Assigned task — Set the pictures aside and transcribe exactly the lines from the one containing "Where should I" through the final line of the records.
══ Input material
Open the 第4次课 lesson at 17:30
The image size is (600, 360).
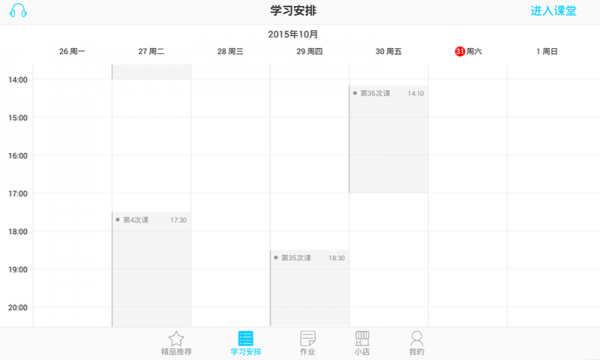pyautogui.click(x=152, y=269)
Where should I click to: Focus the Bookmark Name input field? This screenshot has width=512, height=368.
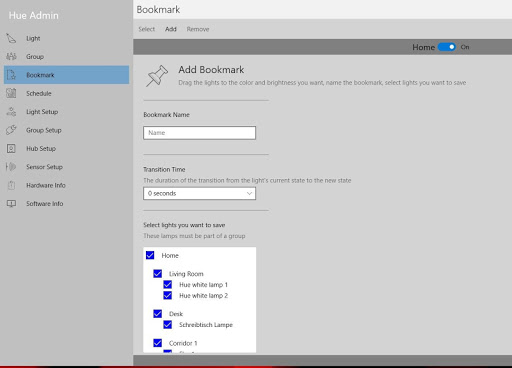pos(199,133)
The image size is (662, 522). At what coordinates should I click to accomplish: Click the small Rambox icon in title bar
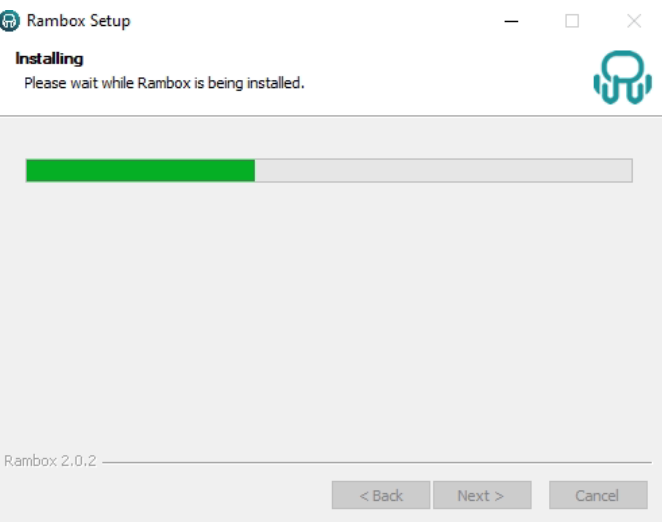coord(9,21)
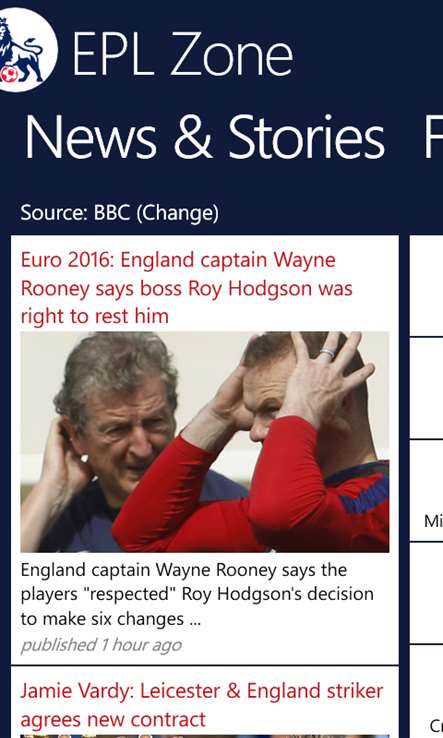Read Rooney article summary about six changes

(197, 594)
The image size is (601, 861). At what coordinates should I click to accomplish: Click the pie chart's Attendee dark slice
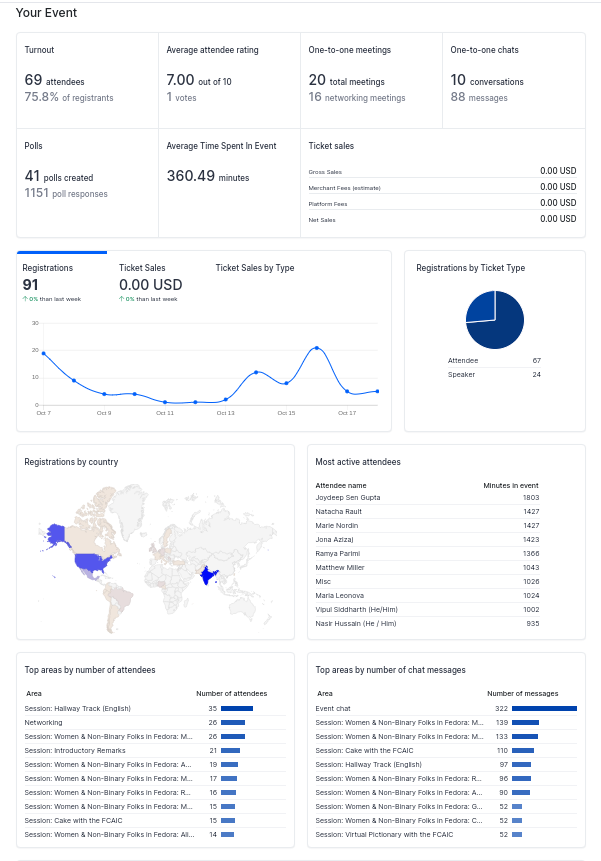[497, 328]
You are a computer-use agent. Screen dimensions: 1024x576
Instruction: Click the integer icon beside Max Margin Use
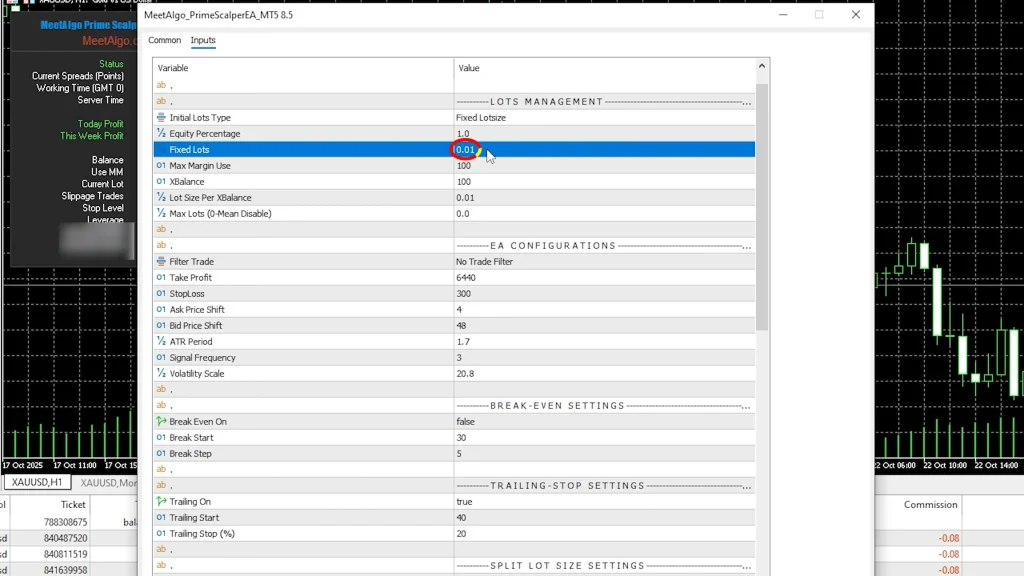pos(161,166)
════
Response box —
Where should I click to: Focus the Bookmark Name input field? This screenshot has width=512, height=368.
pos(199,133)
The image size is (662, 522). At what coordinates should I click to accomplish: Click the small Rambox icon in title bar
coord(9,21)
Read Rooney article summary about six changes

(197, 594)
The image size is (601, 861). At what coordinates should I click to accomplish: Click the pie chart's Attendee dark slice
[497, 328]
You are a computer-use agent. Screen dimensions: 1024x576
Instruction: Click the integer icon beside Max Margin Use
pos(161,166)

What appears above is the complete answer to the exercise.